§ Extract:
Most Helpful Customer Reviews

24 of 26 people found the following review helpful By Cojo2020 on June 19, 2013
Format: Hardcover Verified Purchase
I received my copy of the A0-A4 Against the Slave Lords premium reprint today, and after spending a couple of hours going over it, I wanted to give my thoughts.

Overall, it is the same style and quality as the S1-S4 reprint previously released. It lacks the gold leaf edging and the cloth bookmark of the original core book reprints (both features that I really enjoyed in those books), but is on the same heavier stock, glossier paper as the previous reprints.

Of course, what makes this reprint different than the S1-S4 book, is the addition of adventure module A0 (a prequel to the other modules) by veteran writer and game designer Skip Williams. This adventure is the only part of the book that I have had time to read in its entirety at this point, and the adventure is an excellent way to get low level characters connected into the plot of the slave lords. Alternately, I know TSR back in the day recommended using T1-4 Temple of Elemental Evil as the jumping in point.

§ Requirements:
[a] Translate this sentence from the review into Spanish: "Overall, it is the same style and quality as the S1-S4 reprint previously released."
[b] Decide whether each statement agrees with the review, answering yes or no and quoting the words that settle it: (i) The reprint has gold leaf edging. (ii) Module A0 was written by Skip Williams. (iii) The reviewer has read the whole book.
[c] List every module code, a letter-and-number designation, that appears in the review.
The listing after the review plays no part in this exercise.

§ Data extract:
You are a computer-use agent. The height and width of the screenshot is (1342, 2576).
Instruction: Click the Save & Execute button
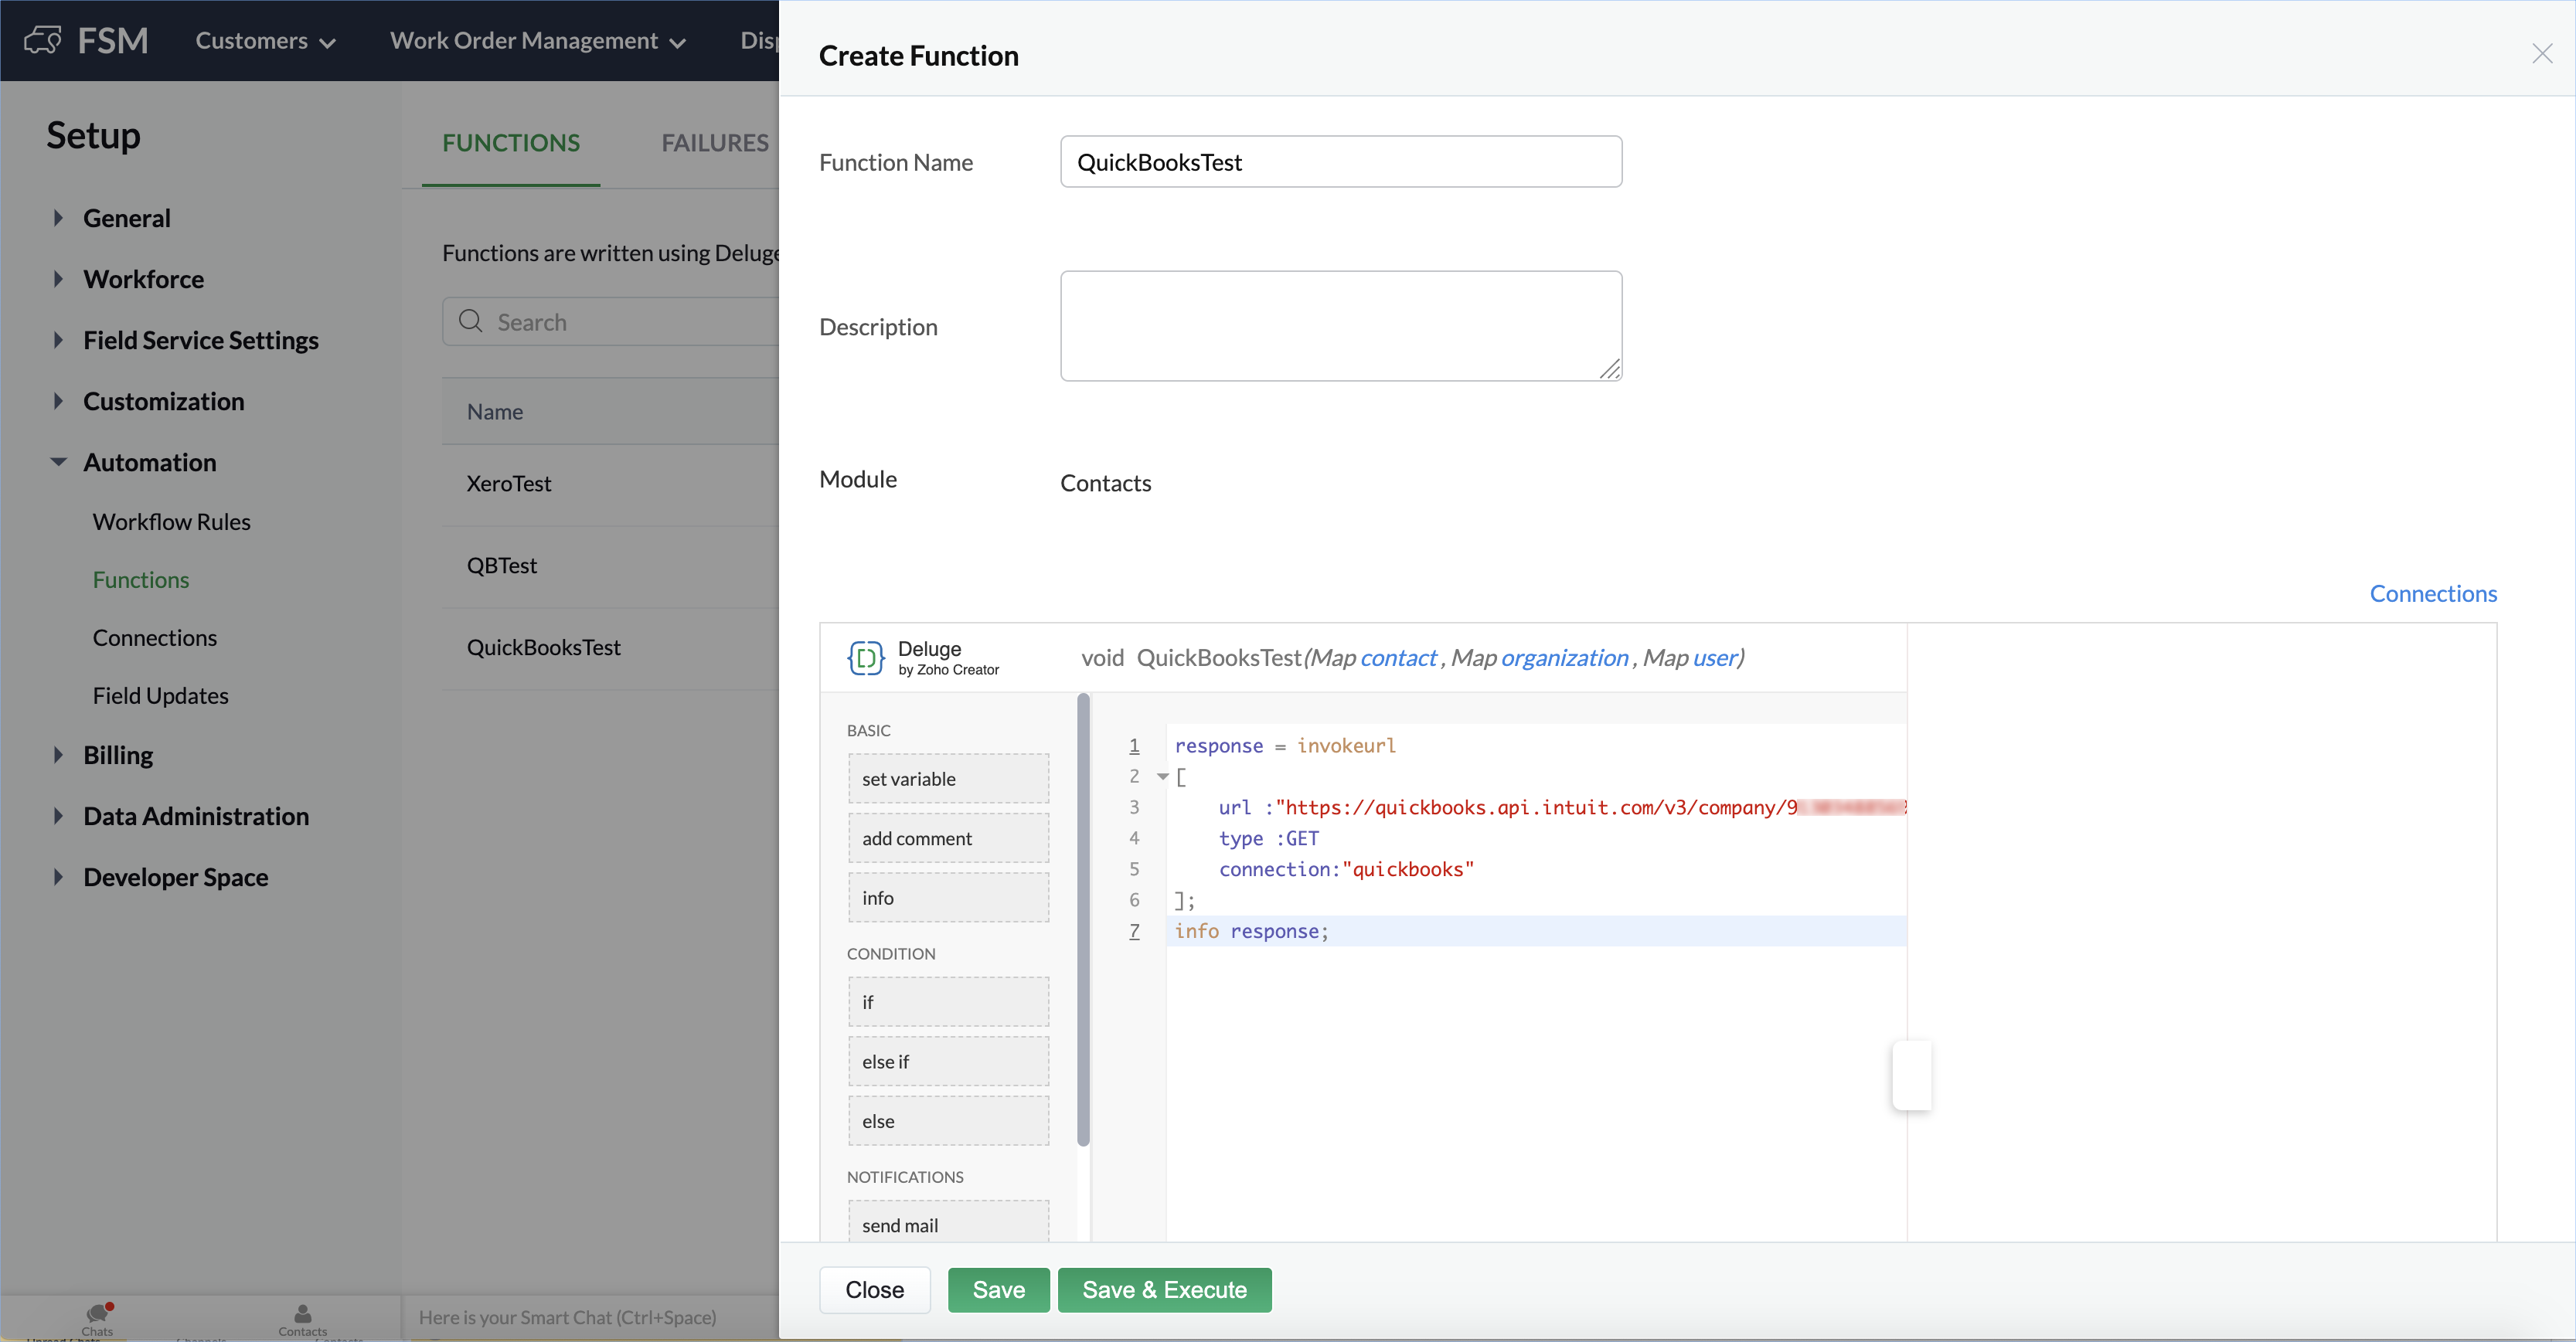(x=1164, y=1290)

§ Answers:
[a] En general, tiene el mismo estilo y la misma calidad que la reimpresión S1-S4 publicada anteriormente.

[b]
(i) No: "It lacks the gold leaf edging and the cloth bookmark of the original core book reprints"
(ii) Yes: "the addition of adventure module A0 (a prequel to the other modules) by veteran writer and game designer Skip Williams"
(iii) No: "This adventure is the only part of the book that I have had time to read in its entirety at this point"

[c] A0-A4, S1-S4, A0, T1-4